Nantermod Philippe · Nationalrat · 2018-11-26
Nantermod Philippe · Nationalrat · Wallis · FDP-Liberale Fraktion · 2018-11-26
Wortprotokoll
Nous revenons ici sur le moratoire limitant l'ouverture de nouveaux cabinets médicaux pratiquant à charge de l'assurance obligatoire des soins, soit le fameux article 55a de la loi sur l'assurance-maladie.

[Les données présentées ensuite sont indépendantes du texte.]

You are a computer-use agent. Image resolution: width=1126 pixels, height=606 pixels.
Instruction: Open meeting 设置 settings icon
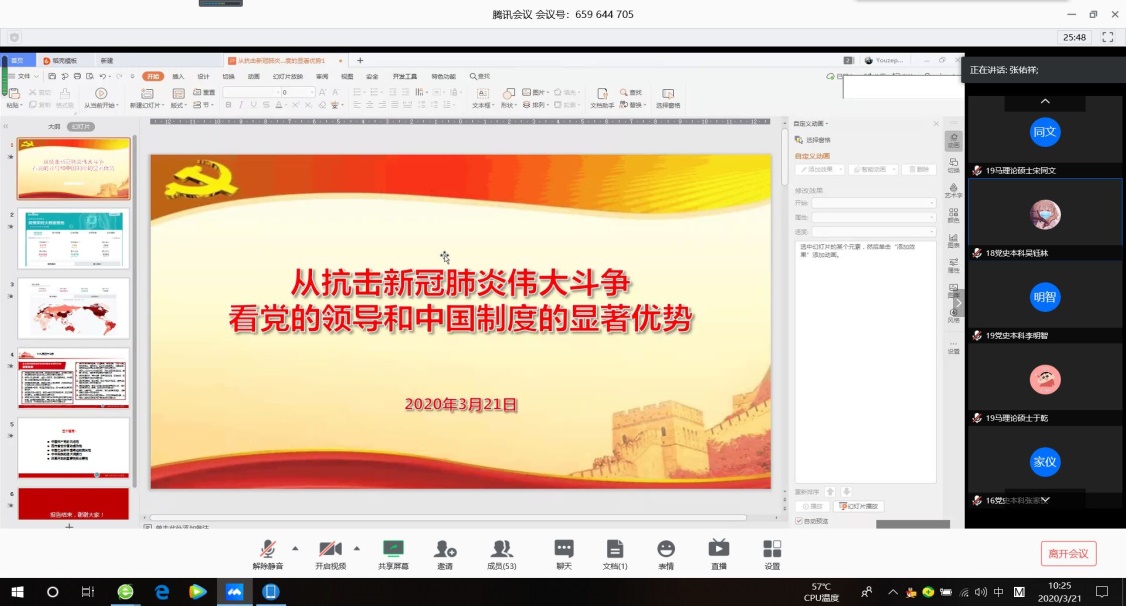point(772,549)
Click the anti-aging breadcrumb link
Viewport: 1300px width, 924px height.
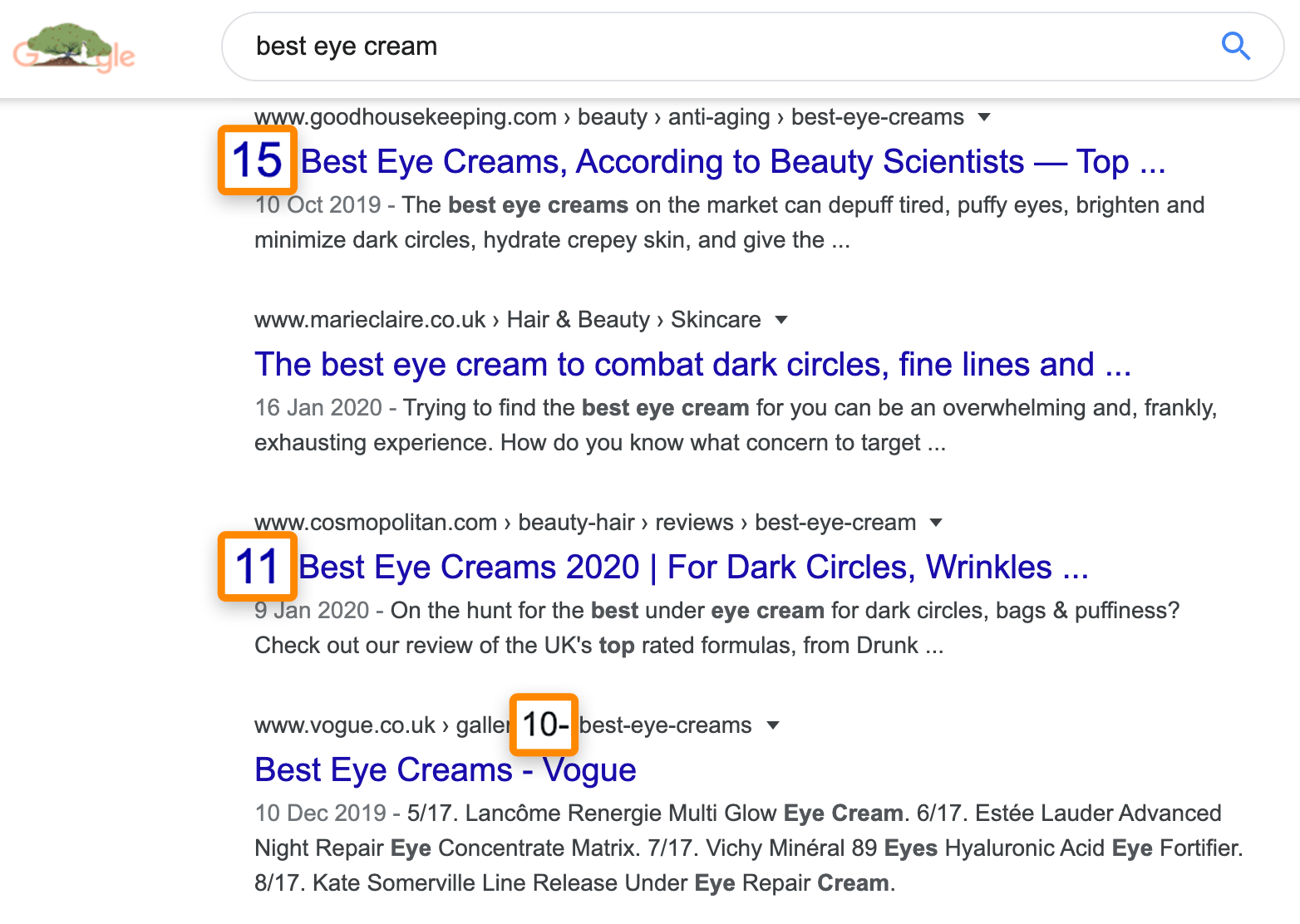(716, 117)

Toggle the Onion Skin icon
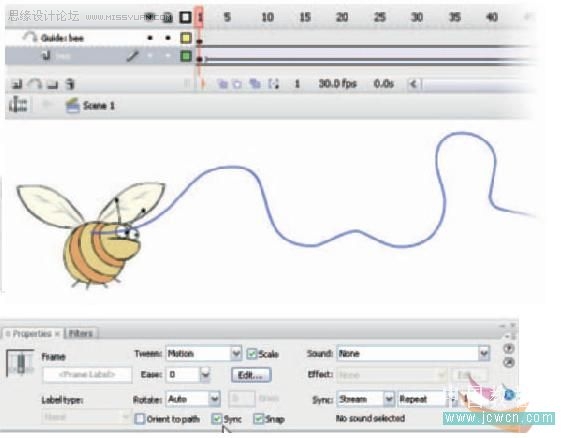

Je commence par un bref historique. Le Conseil fédéral a pu limiter l'admission à pratiquer du 1er janvier 2001 jusqu'au 31 décembre 2011. Ce fut la période du moratoire. Dès le 1er janvier 2012, la fin du moratoire a causé l'explosion du nombre de nouveaux cabinets, et par là même une explosion des coûts. Le 1er juillet 2013, une correction a été adoptée avec une nouvelle limitation, qui est encore en vigueur à ce jour. On se souvient qu'en février 2015, suite au message du Conseil fédéral pour une solution durable de pilotage du domaine obligatoire, les Chambres fédérales avaient adopté une solution allégée qui a finalement été rejetée ici même, dans notre conseil, le 18 décembre 2015, provoquant un petit séisme dans notre pays. Suite à cela, des discussions ont eu lieu et une prolongation simple du décret a été décidée jusqu'au mois de juin 2019.
L'instauration d'un moratoire est motivée, assez simplement par une augmentation de l'offre dans le domaine de la santé, ce qui provoque indéniablement une augmentation de la consommation; c'est ce qu'on a pu constater ces dernières années. Le pilotage de l'ambulatoire est nécessaire pour freiner la hausse des coûts. La grande question est: qui doit piloter?
Aujourd'hui, le Conseil fédéral a mis en consultation un nouveau projet qui a été traité par les commissions et qui sera présenté ici lors de la troisième semaine de session; il concerne l'après 19 juin 2019. Mais, en réalité, entre deux, le Parlement, par ses Commissions de la sécurité sociale et de la santé publique, a décidé de mettre en oeuvre le système EFAS, le financement uniforme des soins. Lors de discussions avec les cantons, il a été décidé de proposer le financement uniforme en échange du pilotage des coûts par les cantons.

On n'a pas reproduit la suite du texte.